### WHAT YOU SHOULD DO
Each line below should be written out again exactly.

┄┄┄┄┄┄┄┄┄┄┄┄┄┄┄┄┄┄┄┄

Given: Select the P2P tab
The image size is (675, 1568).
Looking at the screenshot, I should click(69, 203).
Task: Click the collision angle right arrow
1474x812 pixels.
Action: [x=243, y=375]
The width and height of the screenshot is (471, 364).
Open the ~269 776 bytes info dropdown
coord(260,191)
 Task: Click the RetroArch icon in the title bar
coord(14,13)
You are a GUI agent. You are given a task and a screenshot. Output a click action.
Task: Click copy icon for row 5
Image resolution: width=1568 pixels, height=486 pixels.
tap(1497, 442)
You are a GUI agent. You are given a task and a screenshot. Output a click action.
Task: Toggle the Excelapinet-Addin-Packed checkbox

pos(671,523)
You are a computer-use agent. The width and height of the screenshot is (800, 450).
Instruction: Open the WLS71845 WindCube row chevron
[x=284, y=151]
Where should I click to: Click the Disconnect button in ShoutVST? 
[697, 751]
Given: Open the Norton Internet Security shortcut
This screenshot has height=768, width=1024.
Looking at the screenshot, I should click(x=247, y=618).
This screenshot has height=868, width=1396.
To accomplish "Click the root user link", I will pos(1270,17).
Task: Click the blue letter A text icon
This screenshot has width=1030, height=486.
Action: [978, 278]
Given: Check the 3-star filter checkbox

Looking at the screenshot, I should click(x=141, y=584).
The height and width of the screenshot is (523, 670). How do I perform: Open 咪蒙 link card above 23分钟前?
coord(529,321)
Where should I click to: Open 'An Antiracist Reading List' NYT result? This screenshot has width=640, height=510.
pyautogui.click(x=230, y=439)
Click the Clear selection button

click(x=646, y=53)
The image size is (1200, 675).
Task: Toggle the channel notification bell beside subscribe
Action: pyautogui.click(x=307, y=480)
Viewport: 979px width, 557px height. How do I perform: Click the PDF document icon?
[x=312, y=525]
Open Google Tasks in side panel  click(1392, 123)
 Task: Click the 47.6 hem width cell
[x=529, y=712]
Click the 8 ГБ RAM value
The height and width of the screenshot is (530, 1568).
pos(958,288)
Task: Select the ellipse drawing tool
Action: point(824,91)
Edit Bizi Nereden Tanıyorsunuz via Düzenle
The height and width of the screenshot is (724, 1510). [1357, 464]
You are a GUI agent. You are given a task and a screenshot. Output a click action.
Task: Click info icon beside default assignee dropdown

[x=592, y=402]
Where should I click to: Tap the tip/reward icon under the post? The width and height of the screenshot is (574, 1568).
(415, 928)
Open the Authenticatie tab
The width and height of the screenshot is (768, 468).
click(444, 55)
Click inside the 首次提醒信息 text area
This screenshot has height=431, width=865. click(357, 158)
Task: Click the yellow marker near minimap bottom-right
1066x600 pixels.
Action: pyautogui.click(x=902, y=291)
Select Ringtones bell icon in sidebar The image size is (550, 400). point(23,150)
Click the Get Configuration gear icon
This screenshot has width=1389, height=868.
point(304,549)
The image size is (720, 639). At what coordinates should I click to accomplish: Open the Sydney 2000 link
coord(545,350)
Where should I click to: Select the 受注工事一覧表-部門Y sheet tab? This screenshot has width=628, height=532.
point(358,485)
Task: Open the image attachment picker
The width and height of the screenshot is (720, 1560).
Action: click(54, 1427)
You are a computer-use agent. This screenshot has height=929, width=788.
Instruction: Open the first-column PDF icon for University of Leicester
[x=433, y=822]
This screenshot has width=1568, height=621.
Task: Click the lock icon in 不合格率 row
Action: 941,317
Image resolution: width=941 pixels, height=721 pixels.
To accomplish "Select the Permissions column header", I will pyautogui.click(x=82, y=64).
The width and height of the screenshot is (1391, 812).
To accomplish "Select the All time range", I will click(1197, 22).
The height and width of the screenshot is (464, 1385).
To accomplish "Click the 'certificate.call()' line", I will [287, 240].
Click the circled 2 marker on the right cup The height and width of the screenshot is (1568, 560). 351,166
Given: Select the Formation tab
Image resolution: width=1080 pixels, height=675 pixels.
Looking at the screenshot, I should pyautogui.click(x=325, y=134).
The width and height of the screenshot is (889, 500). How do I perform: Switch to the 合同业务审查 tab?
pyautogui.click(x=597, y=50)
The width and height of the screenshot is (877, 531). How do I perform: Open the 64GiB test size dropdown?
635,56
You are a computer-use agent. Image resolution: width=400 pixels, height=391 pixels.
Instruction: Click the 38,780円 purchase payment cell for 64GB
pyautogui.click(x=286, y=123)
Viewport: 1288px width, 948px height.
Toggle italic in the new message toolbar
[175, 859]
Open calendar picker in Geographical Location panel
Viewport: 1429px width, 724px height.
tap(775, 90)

┄┄┄┄┄┄┄┄┄┄┄┄┄┄┄┄┄┄┄┄

### TASK RESPONSE
Given: Select the P2P tab
The image size is (675, 1568).
Looking at the screenshot, I should click(69, 203).
Task: Click the collision angle right arrow
1474x812 pixels.
Action: [x=243, y=375]
The width and height of the screenshot is (471, 364).
Open the ~269 776 bytes info dropdown
coord(260,191)
 Task: Click the RetroArch icon in the title bar
coord(14,13)
You are a GUI agent. You are given a task and a screenshot. Output a click action.
Task: Click copy icon for row 5
Image resolution: width=1568 pixels, height=486 pixels.
tap(1497, 442)
You are a GUI agent. You are given a task and a screenshot. Output a click action.
Task: Toggle the Excelapinet-Addin-Packed checkbox

pos(671,523)
You are a computer-use agent. The width and height of the screenshot is (800, 450).
Instruction: Open the WLS71845 WindCube row chevron
[x=284, y=151]
Where should I click to: Click the Disconnect button in ShoutVST? 
[697, 751]
Given: Open the Norton Internet Security shortcut
This screenshot has height=768, width=1024.
Looking at the screenshot, I should click(x=247, y=618).
This screenshot has height=868, width=1396.
To accomplish "Click the root user link", I will pos(1270,17).
Task: Click the blue letter A text icon
This screenshot has width=1030, height=486.
Action: [978, 278]
Given: Check the 3-star filter checkbox

Looking at the screenshot, I should click(x=141, y=584).
The height and width of the screenshot is (523, 670). How do I perform: Open 咪蒙 link card above 23分钟前?
coord(529,321)
Where should I click to: Open 'An Antiracist Reading List' NYT result? This screenshot has width=640, height=510.
pyautogui.click(x=230, y=439)
Click the Clear selection button

click(x=646, y=53)
The image size is (1200, 675).
Task: Toggle the channel notification bell beside subscribe
Action: pyautogui.click(x=307, y=480)
Viewport: 979px width, 557px height. How do I perform: Click the PDF document icon?
[x=312, y=525]
Open Google Tasks in side panel  click(1392, 123)
 Task: Click the 47.6 hem width cell
[x=529, y=712]
Click the 8 ГБ RAM value
The height and width of the screenshot is (530, 1568).
pos(958,288)
Task: Select the ellipse drawing tool
Action: point(824,91)
Edit Bizi Nereden Tanıyorsunuz via Düzenle
The height and width of the screenshot is (724, 1510). [1357, 464]
You are a GUI agent. You are given a task and a screenshot. Output a click action.
Task: Click info icon beside default assignee dropdown

[x=592, y=402]
Where should I click to: Tap the tip/reward icon under the post? The width and height of the screenshot is (574, 1568).
(415, 928)
Open the Authenticatie tab
The width and height of the screenshot is (768, 468).
click(444, 55)
Click inside the 首次提醒信息 text area
This screenshot has height=431, width=865. click(357, 158)
Task: Click the yellow marker near minimap bottom-right
1066x600 pixels.
Action: pyautogui.click(x=902, y=291)
Select Ringtones bell icon in sidebar The image size is (550, 400). point(23,150)
Click the Get Configuration gear icon
This screenshot has width=1389, height=868.
point(304,549)
The image size is (720, 639). At what coordinates should I click to accomplish: Open the Sydney 2000 link
coord(545,350)
Where should I click to: Select the 受注工事一覧表-部門Y sheet tab? This screenshot has width=628, height=532.
point(358,485)
Task: Open the image attachment picker
The width and height of the screenshot is (720, 1560).
Action: click(54, 1427)
You are a computer-use agent. This screenshot has height=929, width=788.
Instruction: Open the first-column PDF icon for University of Leicester
[x=433, y=822]
This screenshot has width=1568, height=621.
Task: Click the lock icon in 不合格率 row
Action: 941,317
Image resolution: width=941 pixels, height=721 pixels.
To accomplish "Select the Permissions column header", I will pyautogui.click(x=82, y=64).
The width and height of the screenshot is (1391, 812).
To accomplish "Select the All time range", I will click(1197, 22).
The height and width of the screenshot is (464, 1385).
To accomplish "Click the 'certificate.call()' line", I will [287, 240].
Click the circled 2 marker on the right cup The height and width of the screenshot is (1568, 560). 351,166
Given: Select the Formation tab
Image resolution: width=1080 pixels, height=675 pixels.
Looking at the screenshot, I should pyautogui.click(x=325, y=134).
The width and height of the screenshot is (889, 500). How do I perform: Switch to the 合同业务审查 tab?
pyautogui.click(x=597, y=50)
The width and height of the screenshot is (877, 531). How do I perform: Open the 64GiB test size dropdown?
635,56
You are a computer-use agent. Image resolution: width=400 pixels, height=391 pixels.
Instruction: Click the 38,780円 purchase payment cell for 64GB
pyautogui.click(x=286, y=123)
Viewport: 1288px width, 948px height.
Toggle italic in the new message toolbar
[175, 859]
Open calendar picker in Geographical Location panel
Viewport: 1429px width, 724px height.
tap(775, 90)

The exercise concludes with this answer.